As I have thought back through the years to the memories of my childhood, there is a distinct line that seems to indicate where my childhood effectively ended. In pictures I have of me as a three-year old, I am laughing and smiling at the world around me. In pictures of me as a nine and ten-year old, the smile is gone, replaced by a sort of grimace intended to represent a smile but falling well short.

In-between, I all but shut down emotionally, only displaying emotional in the most intense moments, when I could no longer hold them in. It was a defense mechanism designed to protect me from what was going on around me, but it became a prison, a barrier that kept me from being able to fully engage with the world around me.

In discussing this with my therapist, I have come to think of it as something akin to my growth (emotional in this case) being stunted. I either forgot or never learned how to play with or interact with others. My world became what I read in books, heard in songs on the radio or stereo, or made up in the fantasy worlds I created in my head as a means of escape and of holding onto hope that there was a better life for me somewhere else.

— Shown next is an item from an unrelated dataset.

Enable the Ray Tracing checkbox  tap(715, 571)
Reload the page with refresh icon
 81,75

I guess one could think of it as a sort of emotional fetal position which protected me, but the fallout of this was that I remained distant from people. I was not able to get close to them and did not let or encourage them to get close to me. Fear of rejection and of abandonment were at play here, the reason for which could fill another several posts, I suspect.

I recently connected on Facebook with someone I worked with many years ago in Lafayette, Louisiana. In an exchange of messages, she mentioned knowing that I was sad while I lived and worked there. And I was, although I foolishly thought I was hiding that so well from the world around me.

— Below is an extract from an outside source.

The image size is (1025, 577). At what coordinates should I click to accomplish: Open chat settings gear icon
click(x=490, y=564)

I was sad because I wanted to get close to people and have them get close to me. I was afraid at the same time that people would reject me once they knew what I was really like because I had tried so hard and for so long to suppress that. Beyond that, I lacked the emotional tools to encourage or develop meaningful friendships.

I have moved to a better place these days. My therapist says I can go back, through the scar tissue, to retrieve those emotions buried since childhood. I expressed the concern that in retrieving "good" emotions from that time I would end up bring back all of the "bad" emotions I tried so hard to bury. She says i can choose which emotions to bring into the present from that time, but a part of me still isn't sure.

In the meantime, I continue to inch forward, become more aware of who I really am, where I've been and where I want to go. Who I am is a sometimes funny, sometimes introspective, and sometimes absent-minded middle-age man who is learning to better enjoy life and learning to like himself a little better on the way to perhaps one day loving himself.

Where I have been is the emotional equivalent of bumper cars, a ride that has left me bumped and bruised and slightly impaired but still here. As Elton John sang, "I'm still standing."

Where I want to go is a place and time where I am able to freely express my emotions and not hold them in until there is no more room and they burst out in some sort of explosion. I hope to reach a place where I feel free to feel or not feel instead of sometime thinking I can't feel. I haven't quite gotten there, but I think I can see that place in the distance.

I am not quite ready to commit to the notion that I am happy (that just sounds too hopeful), but I will say I am fairly content these days, and for me, that in and of itself is a big victory.